There's nothing wrong with your data—it's pure ASCII. The problem is in your source code.
Clicking the Edit button to copy your actual source, rather than your formatted source, it's got non-breaking space (U+00A0) characters in the middle of the template
string literal.
Assuming your editor and the browser you copied from and pasted to are doing things right, that means that your actual UTF-8 source has '\xc2\xa0'
sequences.
Since you're putting non-ASCII characters into a str
/bytes
literal (which, as I explained in the other answer, is always a bad idea), this means your strings end up with '\xc2\xa0'
sequences.
Somewhere between there and your screen, there's an additional coding problem, and this is getting garbled into '\xc2\xac\xe2\x80\xa0'
sequences—which, when interpreted as UTF-8, show up as u'¬†'
.
We could try to track down where that additional problem is coming from, but it doesn't matter too much.
The immediate fix is to replace all the non-breaking spaces in your source with plain ASCII spaces.
Going beyond that, you need to figure out what you were using that generated these non-breaking spaces.
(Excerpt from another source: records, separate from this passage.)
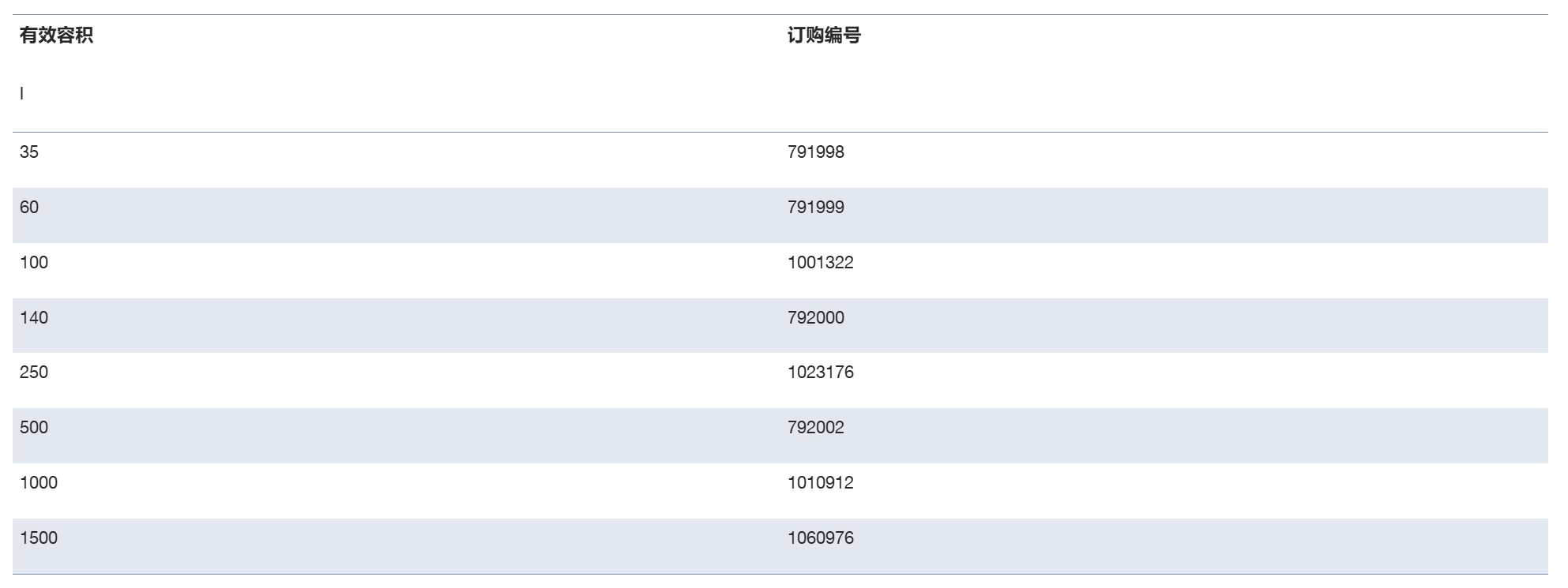Select order number 1001322

click(x=821, y=263)
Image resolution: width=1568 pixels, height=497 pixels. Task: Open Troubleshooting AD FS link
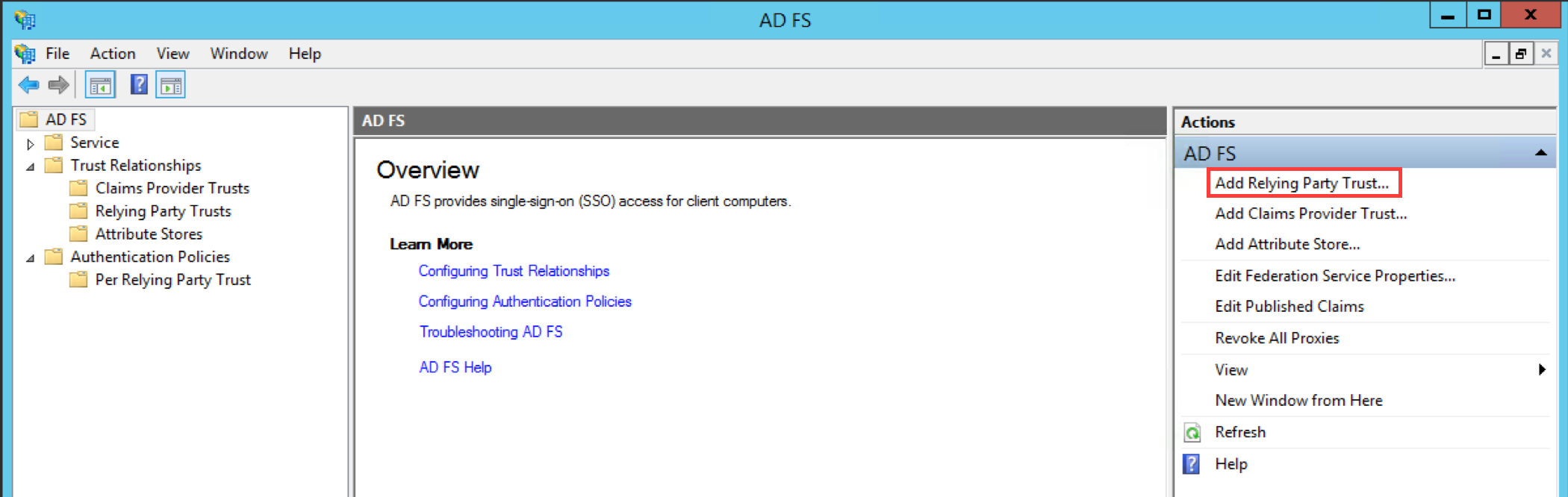tap(491, 331)
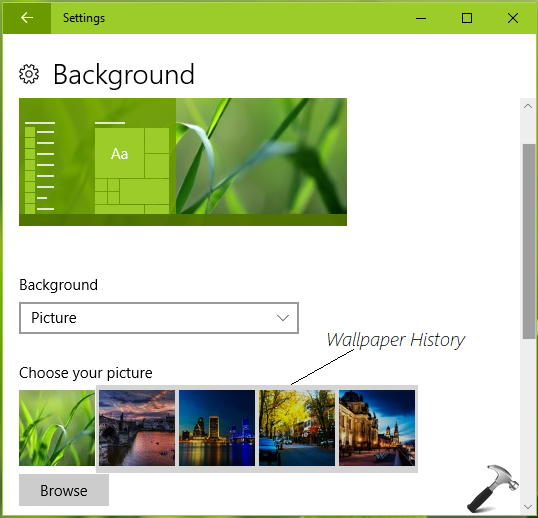The width and height of the screenshot is (538, 518).
Task: Select the sunset bridge river wallpaper thumbnail
Action: click(137, 428)
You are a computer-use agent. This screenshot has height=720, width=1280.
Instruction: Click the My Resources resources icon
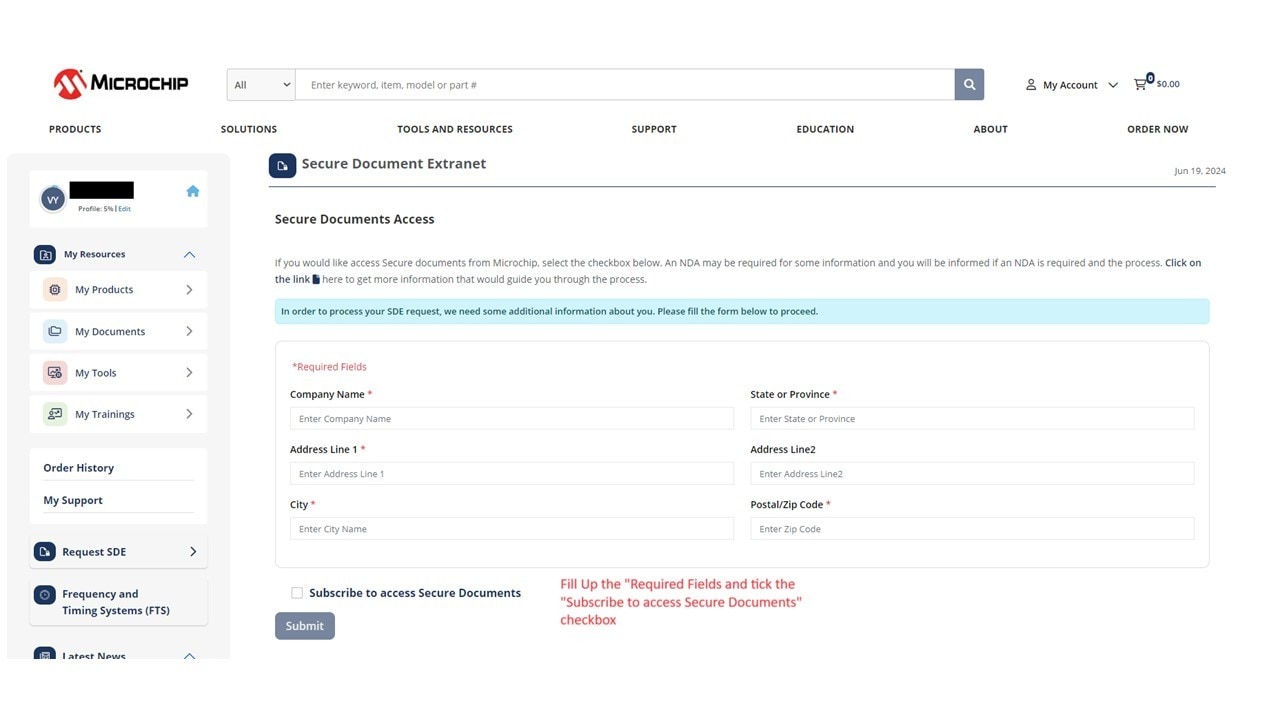44,254
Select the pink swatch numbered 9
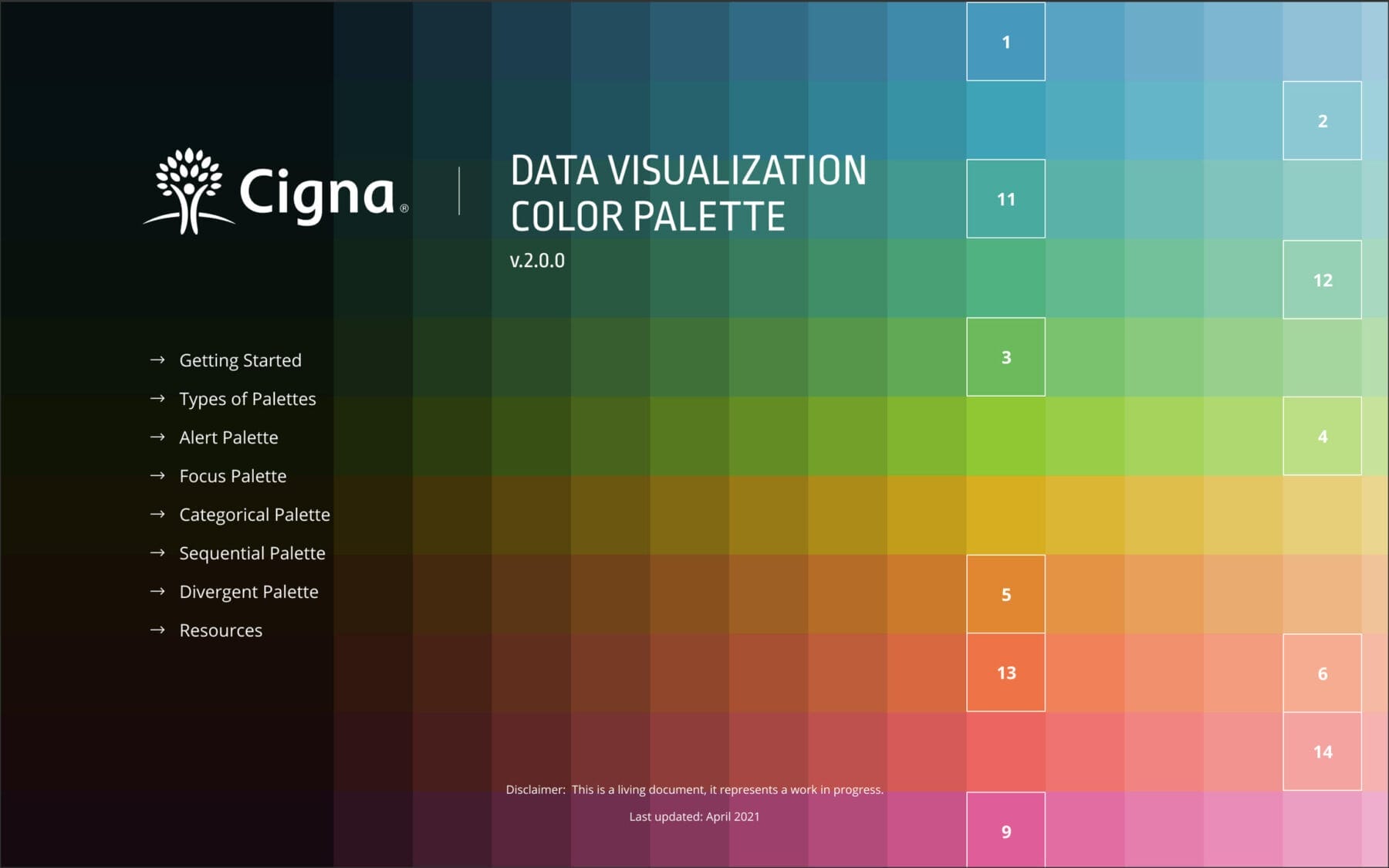Viewport: 1389px width, 868px height. (x=1005, y=830)
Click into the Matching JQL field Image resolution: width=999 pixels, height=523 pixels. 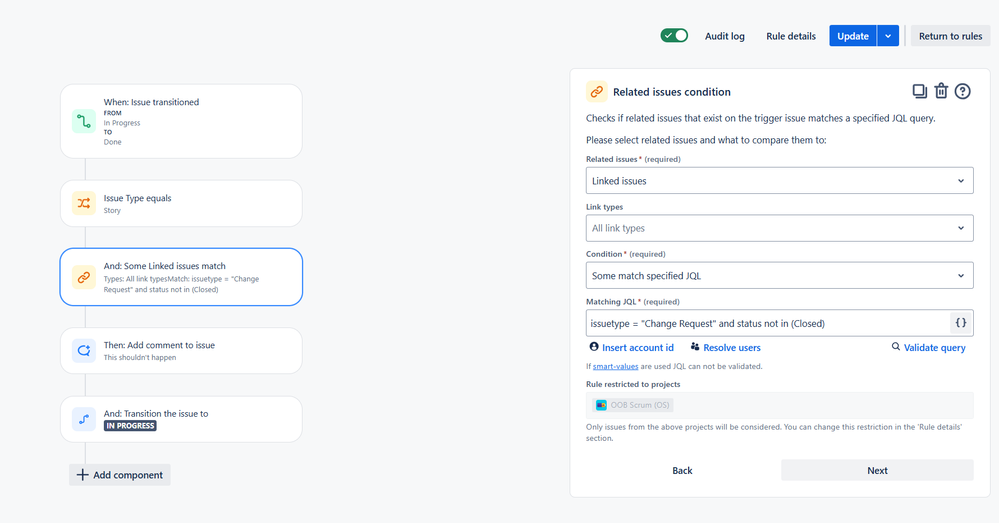768,323
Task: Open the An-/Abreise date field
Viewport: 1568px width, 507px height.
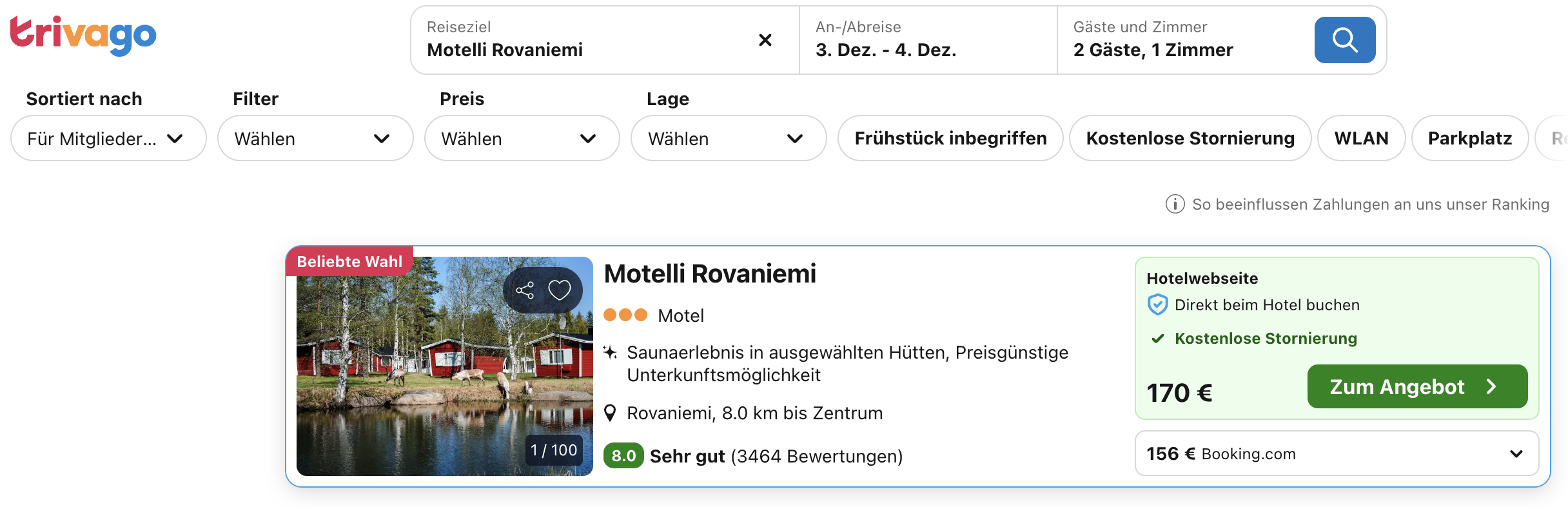Action: coord(927,40)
Often, this is a sign of editing source code in word processors rather than text editors; if so, stop doing that.
If you don't actually have any intentionally-non-ASCII source code, using # coding=ascii
instead of # coding=utf-8
at the top of your file is a great way to catch bugs like this. (You can still process UTF-8 values; all the coding declaration says is that the source code itself is in UTF-8.)